Alizadeh-Tabatabei ha così smentito la notizia secondo cui all’ex presidente iraniano - una delle più autorevoli voci dell’opposizione - era stato impedito di lasciare il Paese. La notizia era stata diffusa dall’agenzia d’informazione Fars, che citava una fonte anonima dell’intelligence iraniana, secondo cui «al termine di una riunione privata» era stata presa la decisione di impedire all’esponente riformista di lasciare l’Iran. La fonte ha rivelato che Khatami ha in programma di partire per un viaggio, ma non ha precisato né il luogo di destinazione dell’ex presidente né la data di partenza.
Il governo iraniano nei giorni scorsi ha impedito a due oppositori di lasciare l’Iran. Alla nota poetessa Simin Behbahani e a Mohammad-Taghi Karroubi, figlio del leader dell’opposizione Mehdi Karroubi, infatti, è stato ritirato il passaporto mentre erano in procinto di imbarcarsi su un volo in partenza dall’aereoporto internazionale di Teheran.
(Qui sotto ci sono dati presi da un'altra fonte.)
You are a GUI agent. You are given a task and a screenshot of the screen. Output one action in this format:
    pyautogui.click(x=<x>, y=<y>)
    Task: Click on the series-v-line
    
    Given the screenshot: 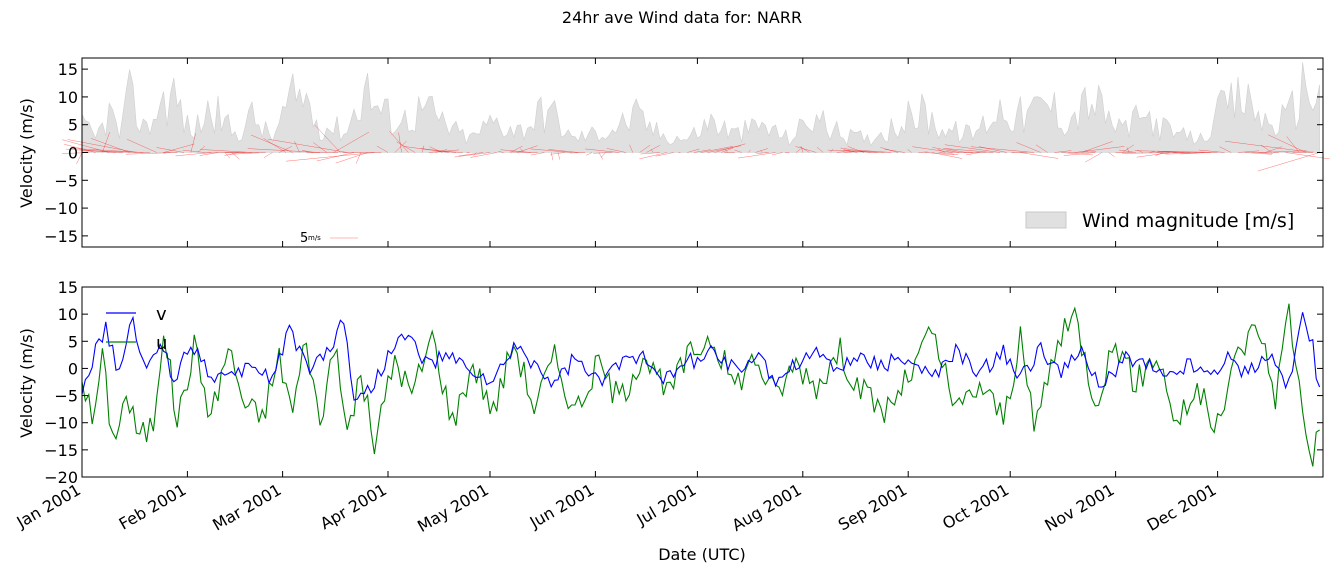 What is the action you would take?
    pyautogui.click(x=701, y=356)
    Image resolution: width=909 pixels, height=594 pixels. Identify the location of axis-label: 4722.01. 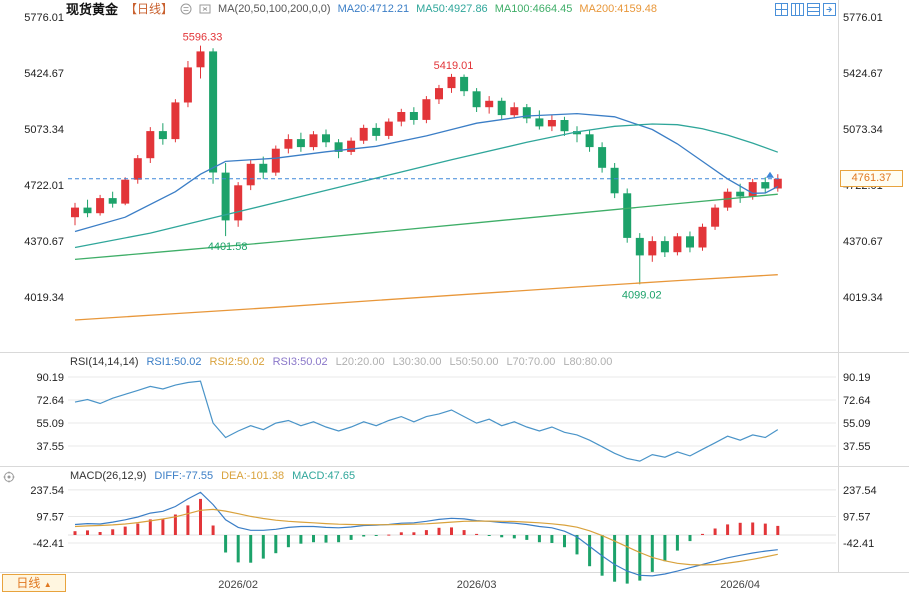
(44, 186). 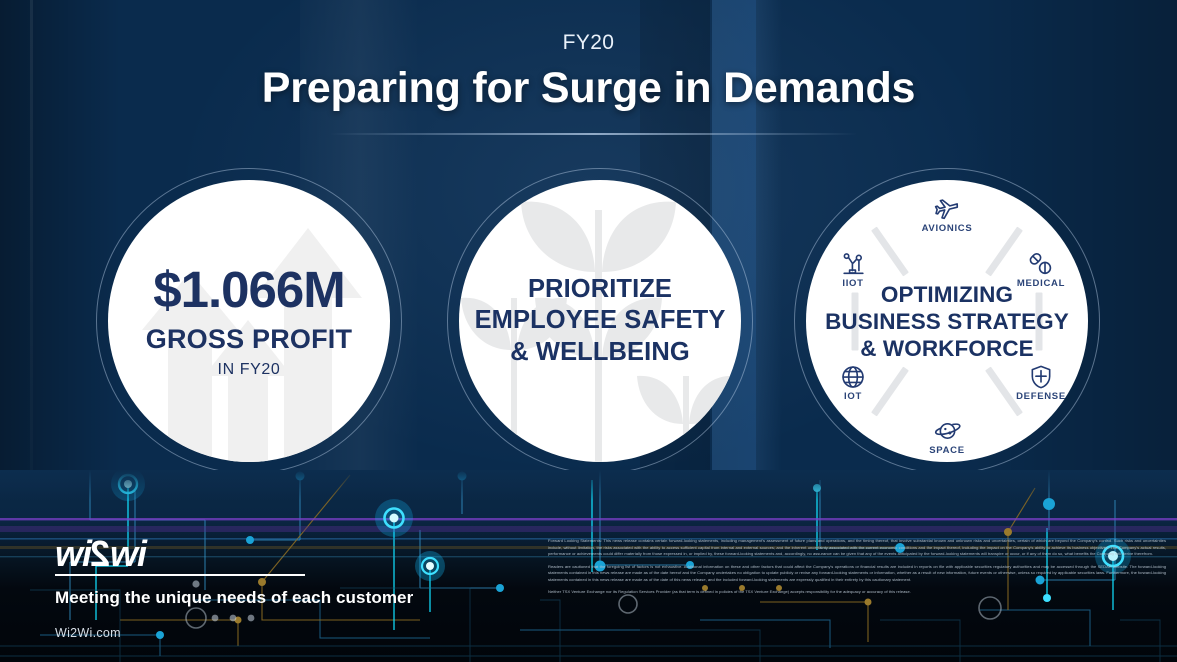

L’agenzia iraniana Fars, secondo la quale sarebbe stato vietato l'espatrio, è considerata vicina al governo del presidente Mahmud Ahmadinejad. Un collaboratore dello stesso Khatami ha smentito la notizia.
Ambienti ultraconservatori hanno più volte accusato Khatami, insieme ai leader dell’opposizione Mir Hossein Mussavi e Mehdi Karrubi, di avere provocato i disordini seguiti alle presidenziali del giugno 2009 che hanno visto rieletto Ahmadinejad e hanno sollecitato la magistratura a prendere iniziative contri di loro.